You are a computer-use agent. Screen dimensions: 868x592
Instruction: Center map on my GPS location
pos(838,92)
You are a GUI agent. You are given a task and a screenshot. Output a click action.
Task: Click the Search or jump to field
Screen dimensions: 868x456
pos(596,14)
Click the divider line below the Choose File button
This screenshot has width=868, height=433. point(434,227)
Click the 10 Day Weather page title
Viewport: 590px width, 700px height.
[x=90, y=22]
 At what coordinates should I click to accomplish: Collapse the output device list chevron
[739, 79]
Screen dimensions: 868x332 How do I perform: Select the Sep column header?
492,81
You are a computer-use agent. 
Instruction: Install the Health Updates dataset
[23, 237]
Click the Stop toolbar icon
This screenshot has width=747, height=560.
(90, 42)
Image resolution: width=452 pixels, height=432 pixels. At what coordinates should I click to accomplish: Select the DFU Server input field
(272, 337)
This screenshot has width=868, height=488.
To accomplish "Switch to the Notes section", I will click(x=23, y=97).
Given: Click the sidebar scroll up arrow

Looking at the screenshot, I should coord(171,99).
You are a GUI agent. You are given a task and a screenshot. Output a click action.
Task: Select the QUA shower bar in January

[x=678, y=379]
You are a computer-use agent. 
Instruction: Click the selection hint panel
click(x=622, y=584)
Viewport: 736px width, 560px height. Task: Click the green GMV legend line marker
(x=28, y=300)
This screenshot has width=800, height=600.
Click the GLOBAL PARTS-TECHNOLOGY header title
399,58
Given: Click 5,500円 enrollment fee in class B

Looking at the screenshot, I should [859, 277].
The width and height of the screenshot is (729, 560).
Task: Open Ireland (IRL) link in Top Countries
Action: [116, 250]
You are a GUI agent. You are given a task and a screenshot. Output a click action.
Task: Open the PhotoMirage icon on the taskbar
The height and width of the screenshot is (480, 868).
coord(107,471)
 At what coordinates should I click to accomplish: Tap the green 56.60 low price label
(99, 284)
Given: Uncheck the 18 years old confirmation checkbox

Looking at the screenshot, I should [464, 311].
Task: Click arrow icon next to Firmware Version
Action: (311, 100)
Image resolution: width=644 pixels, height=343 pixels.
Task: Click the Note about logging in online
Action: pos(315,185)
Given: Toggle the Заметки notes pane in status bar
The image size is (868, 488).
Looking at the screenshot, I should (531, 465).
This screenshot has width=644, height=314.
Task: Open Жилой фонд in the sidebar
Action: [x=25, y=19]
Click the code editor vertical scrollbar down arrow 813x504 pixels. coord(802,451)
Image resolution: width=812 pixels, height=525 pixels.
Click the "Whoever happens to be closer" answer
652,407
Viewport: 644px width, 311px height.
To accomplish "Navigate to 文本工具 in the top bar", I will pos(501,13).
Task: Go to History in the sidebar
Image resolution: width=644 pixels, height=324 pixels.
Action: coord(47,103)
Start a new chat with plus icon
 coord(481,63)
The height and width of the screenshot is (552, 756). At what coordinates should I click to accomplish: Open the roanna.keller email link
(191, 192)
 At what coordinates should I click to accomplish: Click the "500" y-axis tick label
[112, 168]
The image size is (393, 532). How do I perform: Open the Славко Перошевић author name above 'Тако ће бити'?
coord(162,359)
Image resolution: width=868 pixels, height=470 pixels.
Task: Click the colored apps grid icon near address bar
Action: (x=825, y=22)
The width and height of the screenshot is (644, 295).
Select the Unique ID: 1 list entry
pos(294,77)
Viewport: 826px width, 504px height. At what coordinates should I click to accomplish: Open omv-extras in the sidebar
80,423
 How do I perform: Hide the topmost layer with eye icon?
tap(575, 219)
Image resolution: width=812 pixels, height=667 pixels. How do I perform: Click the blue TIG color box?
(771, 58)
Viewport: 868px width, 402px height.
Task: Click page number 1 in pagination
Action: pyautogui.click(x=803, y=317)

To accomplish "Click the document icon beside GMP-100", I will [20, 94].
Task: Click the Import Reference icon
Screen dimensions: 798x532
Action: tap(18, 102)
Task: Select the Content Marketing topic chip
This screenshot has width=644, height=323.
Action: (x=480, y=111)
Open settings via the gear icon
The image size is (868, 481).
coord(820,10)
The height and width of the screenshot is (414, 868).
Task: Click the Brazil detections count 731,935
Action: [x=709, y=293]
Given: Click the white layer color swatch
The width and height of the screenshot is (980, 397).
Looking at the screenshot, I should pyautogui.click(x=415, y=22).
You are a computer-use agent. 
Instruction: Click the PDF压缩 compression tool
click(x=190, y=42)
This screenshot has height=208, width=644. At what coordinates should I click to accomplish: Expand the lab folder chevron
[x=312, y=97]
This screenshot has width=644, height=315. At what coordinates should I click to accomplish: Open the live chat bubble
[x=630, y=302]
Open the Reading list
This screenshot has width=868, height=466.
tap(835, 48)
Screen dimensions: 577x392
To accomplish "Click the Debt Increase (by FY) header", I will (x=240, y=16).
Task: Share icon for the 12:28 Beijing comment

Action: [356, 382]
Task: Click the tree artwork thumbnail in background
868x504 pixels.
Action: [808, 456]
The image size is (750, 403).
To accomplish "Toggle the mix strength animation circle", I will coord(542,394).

**What the task requires**
Each entry, exactly as written, should be set down once more.

**Output for this exercise**
You are a computer-use agent. Screen dimensions: 868x592
Instruction: Center map on my GPS location
pos(838,92)
You are a GUI agent. You are given a task and a screenshot. Output a click action.
Task: Click the Search or jump to field
Screen dimensions: 868x456
pos(596,14)
Click the divider line below the Choose File button
This screenshot has width=868, height=433. point(434,227)
Click the 10 Day Weather page title
Viewport: 590px width, 700px height.
[x=90, y=22]
 At what coordinates should I click to accomplish: Collapse the output device list chevron
[739, 79]
Screen dimensions: 868x332 How do I perform: Select the Sep column header?
492,81
You are a computer-use agent. 
Instruction: Install the Health Updates dataset
[23, 237]
Click the Stop toolbar icon
This screenshot has width=747, height=560.
(90, 42)
Image resolution: width=452 pixels, height=432 pixels. At what coordinates should I click to accomplish: Select the DFU Server input field
(272, 337)
This screenshot has width=868, height=488.
To accomplish "Switch to the Notes section", I will click(x=23, y=97).
Given: Click the sidebar scroll up arrow

Looking at the screenshot, I should coord(171,99).
You are a GUI agent. You are given a task and a screenshot. Output a click action.
Task: Select the QUA shower bar in January

[x=678, y=379]
You are a computer-use agent. 
Instruction: Click the selection hint panel
click(x=622, y=584)
Viewport: 736px width, 560px height. Task: Click the green GMV legend line marker
(x=28, y=300)
This screenshot has width=800, height=600.
Click the GLOBAL PARTS-TECHNOLOGY header title
399,58
Given: Click 5,500円 enrollment fee in class B

Looking at the screenshot, I should [859, 277].
The width and height of the screenshot is (729, 560).
Task: Open Ireland (IRL) link in Top Countries
Action: [116, 250]
You are a GUI agent. You are given a task and a screenshot. Output a click action.
Task: Open the PhotoMirage icon on the taskbar
The height and width of the screenshot is (480, 868).
coord(107,471)
 At what coordinates should I click to accomplish: Tap the green 56.60 low price label
(99, 284)
Given: Uncheck the 18 years old confirmation checkbox

Looking at the screenshot, I should [464, 311].
Task: Click arrow icon next to Firmware Version
Action: (311, 100)
Image resolution: width=644 pixels, height=343 pixels.
Task: Click the Note about logging in online
Action: pos(315,185)
Given: Toggle the Заметки notes pane in status bar
The image size is (868, 488).
Looking at the screenshot, I should (531, 465).
This screenshot has width=644, height=314.
Task: Open Жилой фонд in the sidebar
Action: [x=25, y=19]
Click the code editor vertical scrollbar down arrow 813x504 pixels. coord(802,451)
Image resolution: width=812 pixels, height=525 pixels.
Click the "Whoever happens to be closer" answer
652,407
Viewport: 644px width, 311px height.
To accomplish "Navigate to 文本工具 in the top bar", I will pos(501,13).
Task: Go to History in the sidebar
Image resolution: width=644 pixels, height=324 pixels.
Action: coord(47,103)
Start a new chat with plus icon
 coord(481,63)
The height and width of the screenshot is (552, 756). At what coordinates should I click to accomplish: Open the roanna.keller email link
(191, 192)
 At what coordinates should I click to accomplish: Click the "500" y-axis tick label
[112, 168]
The image size is (393, 532). How do I perform: Open the Славко Перошевић author name above 'Тако ће бити'?
coord(162,359)
Image resolution: width=868 pixels, height=470 pixels.
Task: Click the colored apps grid icon near address bar
Action: (x=825, y=22)
The width and height of the screenshot is (644, 295).
Select the Unique ID: 1 list entry
pos(294,77)
Viewport: 826px width, 504px height. At what coordinates should I click to accomplish: Open omv-extras in the sidebar
80,423
 How do I perform: Hide the topmost layer with eye icon?
tap(575, 219)
Image resolution: width=812 pixels, height=667 pixels. How do I perform: Click the blue TIG color box?
(771, 58)
Viewport: 868px width, 402px height.
Task: Click page number 1 in pagination
Action: pyautogui.click(x=803, y=317)

To accomplish "Click the document icon beside GMP-100", I will [20, 94].
Task: Click the Import Reference icon
Screen dimensions: 798x532
Action: tap(18, 102)
Task: Select the Content Marketing topic chip
This screenshot has width=644, height=323.
Action: (x=480, y=111)
Open settings via the gear icon
The image size is (868, 481).
coord(820,10)
The height and width of the screenshot is (414, 868).
Task: Click the Brazil detections count 731,935
Action: [x=709, y=293]
Given: Click the white layer color swatch
The width and height of the screenshot is (980, 397).
Looking at the screenshot, I should pyautogui.click(x=415, y=22).
You are a computer-use agent. 
Instruction: Click the PDF压缩 compression tool
click(x=190, y=42)
This screenshot has height=208, width=644. At what coordinates should I click to accomplish: Expand the lab folder chevron
[x=312, y=97]
This screenshot has width=644, height=315. At what coordinates should I click to accomplish: Open the live chat bubble
[x=630, y=302]
Open the Reading list
This screenshot has width=868, height=466.
tap(835, 48)
Screen dimensions: 577x392
To accomplish "Click the Debt Increase (by FY) header", I will (x=240, y=16).
Task: Share icon for the 12:28 Beijing comment

Action: [356, 382]
Task: Click the tree artwork thumbnail in background
868x504 pixels.
Action: [808, 456]
The image size is (750, 403).
To accomplish "Toggle the mix strength animation circle", I will coord(542,394).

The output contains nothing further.